Alguns especialistas sugerem, porém, que a palavra "bar" pode ser parte do problema, em um país onde o álcool é ilegal.

"O persa tem estado sob pressão contínua de influências estrangeiras, principalmente do árabe, há séculos", afirma à AFP Mohamad Ali Zamani, professor de história da Universidade Kharazmi em Teerã.

"Às vezes, suas decisões não são cuidadosamente consideradas (...), mas a Academia está buscando preservar a criatividade do nosso idioma", acrescenta.

Com a conquista muçulmana do século VII, os iranianos adotaram o alfabeto árabe, mas preservaram sua língua indo-europeia, o persa, principalmente graças ao poeta Ferdowsi, do século X, que usou apenas palavras em persa nos 60.000 versos do seu livro "Shahnameh" (Livro dos reis).

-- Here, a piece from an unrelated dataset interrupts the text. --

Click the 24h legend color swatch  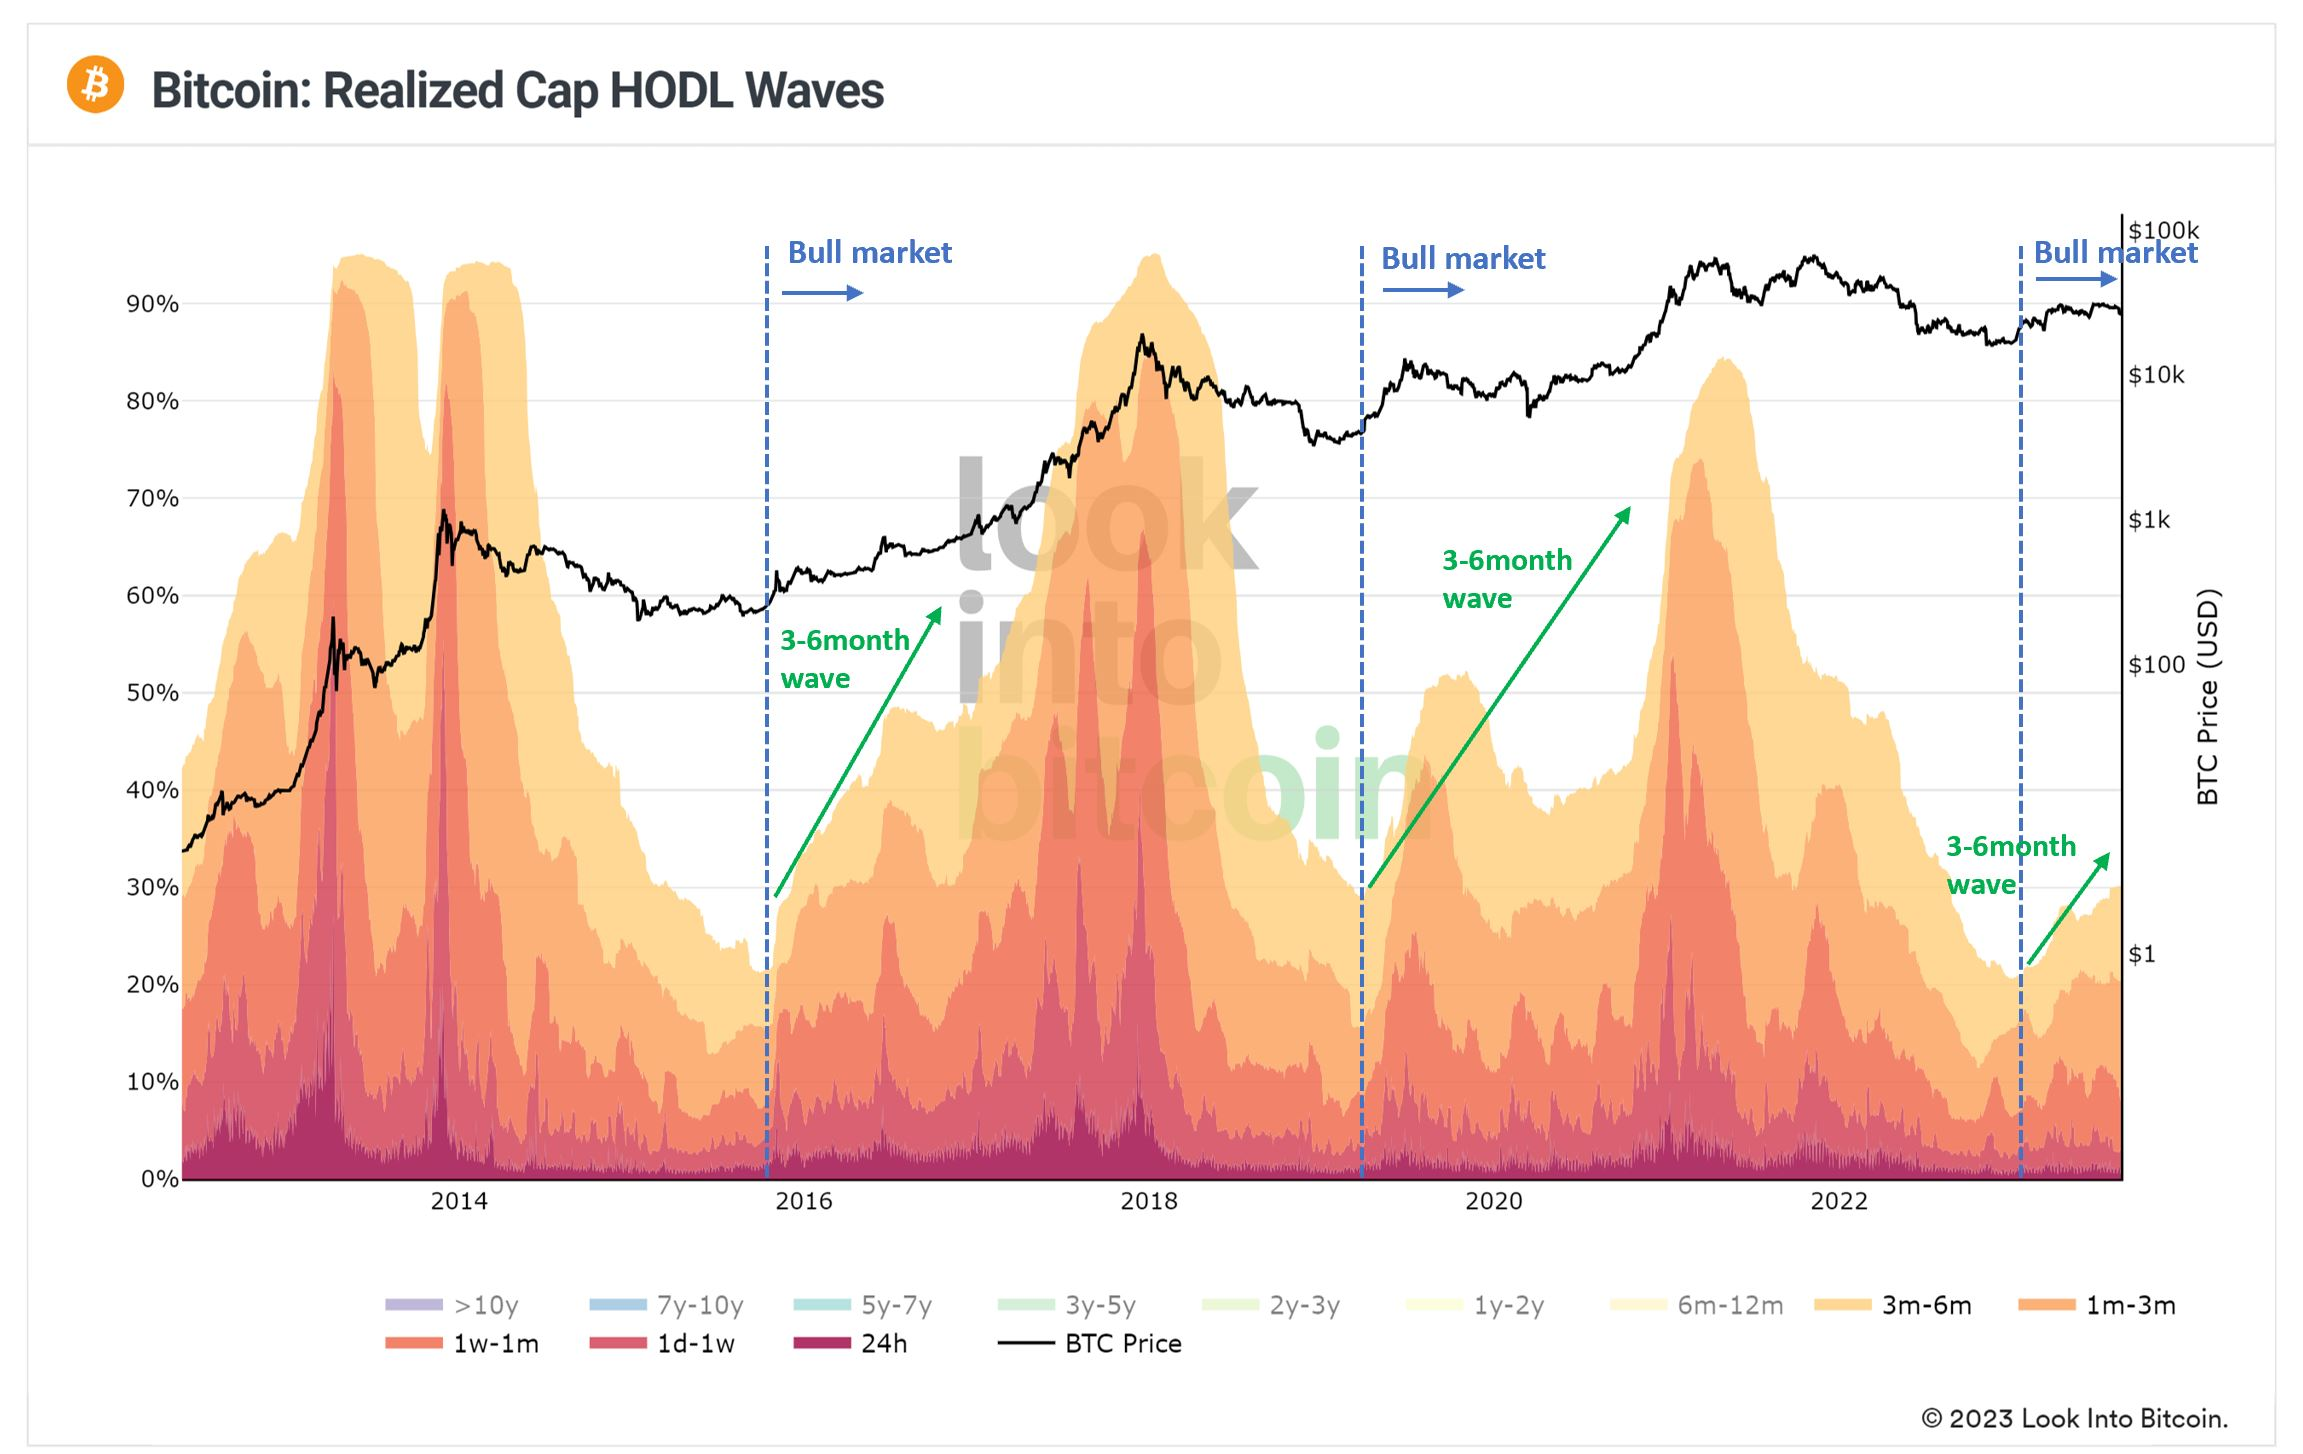pos(821,1343)
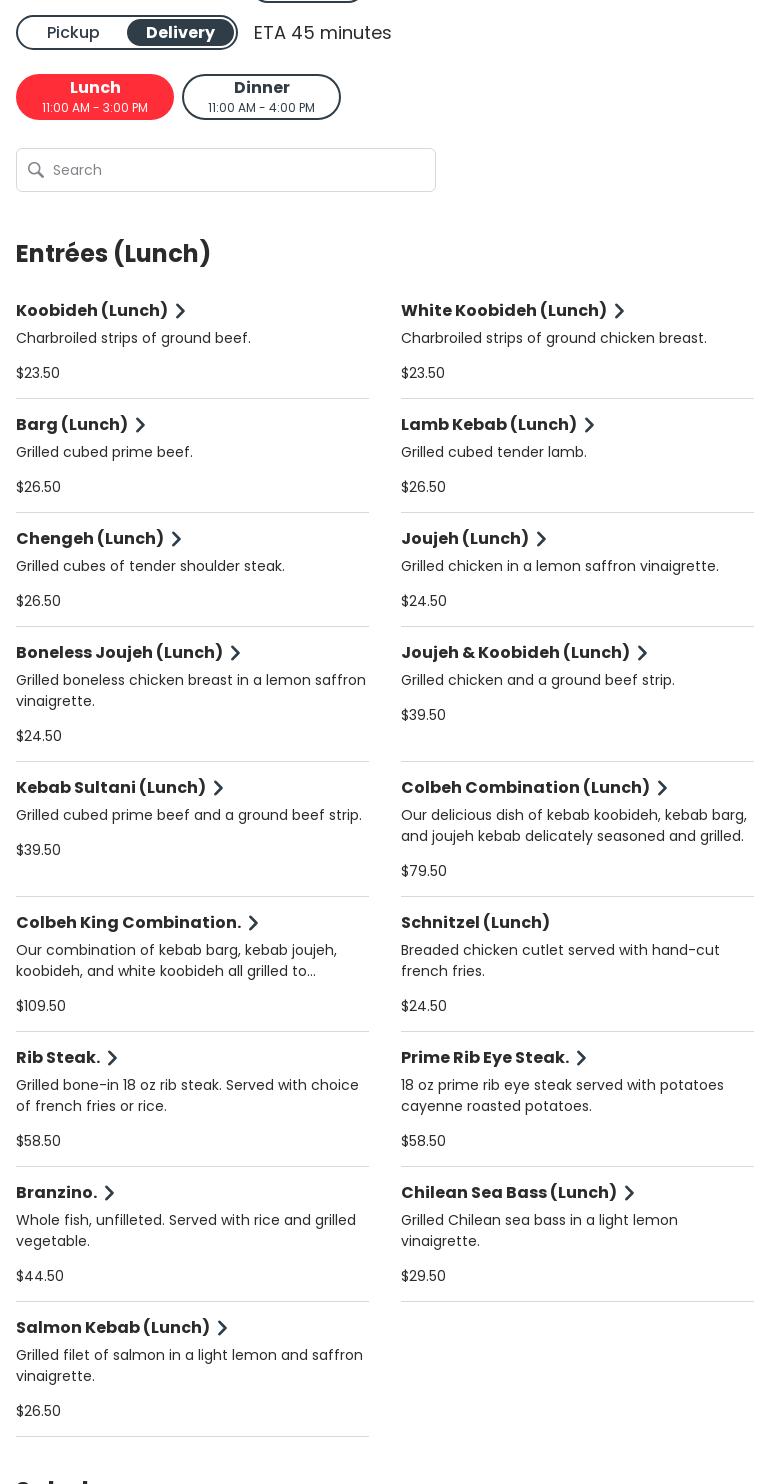Select the Lunch menu tab
Image resolution: width=770 pixels, height=1484 pixels.
pyautogui.click(x=95, y=97)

A Academia nasceu nos anos 1920, quando o rei Reza Shah, fundador da dinastia Pahlavi (derrocada em 1979 com a revolução islâmica), ordenou a substituição de muitas palavras árabes e francesas que eram usadas na época.

Depois da revolução islâmica de 1979, as palavras árabes se tornaram mais aceitas oficialmente, com os novos líderes religiosos do país inserindo com orgulho a linguagem do Alcorão nos seus discursos.

"A luta contra a ocidentalização da língua tem raízes históricas profundas", afirma Zamani.

"É essencial preservar a língua persa pela sua riqueza histórica e pelo tesouro da sua literatura".